Williams v. Standard Oil Co. of La.
Headline: Tennessee law letting state officials set gasoline retail and wholesale prices is struck down, blocking mandatory price controls and protecting private gasoline dealers’ right to set their own prices.
Holding:
- Blocks Tennessee from enforcing mandatory gasoline price controls by state officials.
- Prevents the state from requiring price-based permits for gasoline sellers.
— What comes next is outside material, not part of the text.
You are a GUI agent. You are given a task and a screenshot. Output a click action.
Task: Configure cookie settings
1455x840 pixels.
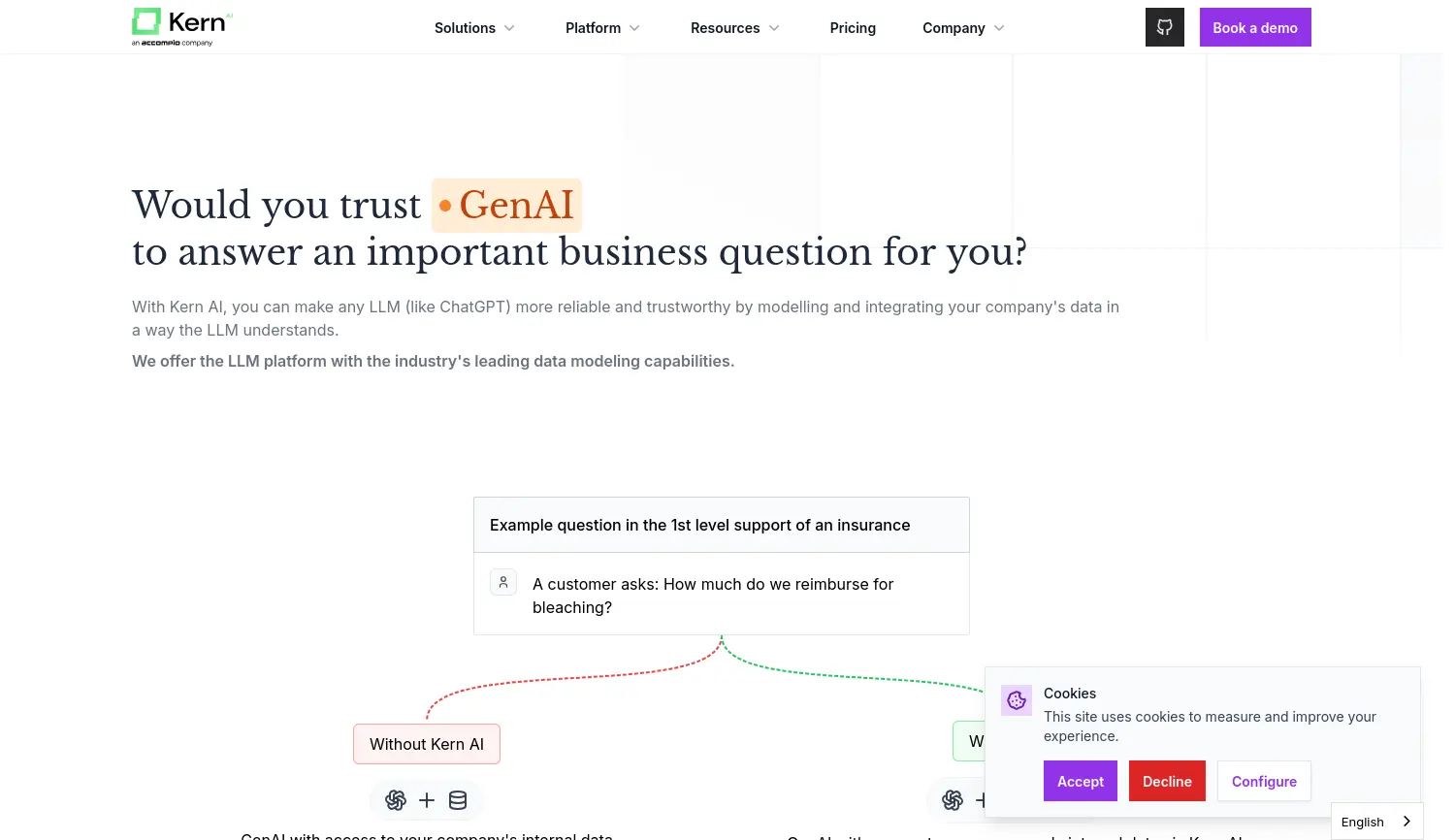pos(1264,781)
- Invalidates related permit fees and administrative funding tied to price-fixing.
Summary
Background
Two out-of-state corporations that had long been selling gasoline in Tennessee sued state officers to stop enforcement of a 1927 Tennessee law. The law created a Division of Motors and Motor Fuels in the state finance department, required dealers to get permits approved by state officials, authorized officials to fix wholesale and retail gasoline prices, banned rebates and price differences, and made violations a misdemeanor punishable by fine or imprisonment. A three-judge federal court granted an injunction blocking enforcement of the law.
Reasoning
The central question was whether the state could empower its officials to fix gasoline prices. The Court said the answer depended on whether selling gasoline is a business “affected with a public interest.” Relying on prior decisions, the Court concluded gasoline is an ordinary commodity and selling it is ordinary private commerce, not a public use that justifies price-fixing. The Court also found no adequate showing of monopoly. Because the price-fixing purpose failed, the Court held the rest of the act could not stand: the permit requirements, data collection, and special taxes were merely tools to carry out the price controls and were therefore inseparable and invalid.
Real world impact
The ruling prevents Tennessee officials from enforcing the statute’s mandatory price controls and related permitting and funding scheme. Sellers of gasoline in Tennessee keep the right to set their own prices free from state-set mandates. The decision affirms the lower court’s injunction and leaves the underlying legal question resolved against price-fixing in this statute.
Dissents or concurrances
Justice Holmes dissented. Justices Brandeis and Stone agreed with the result but separately concurred.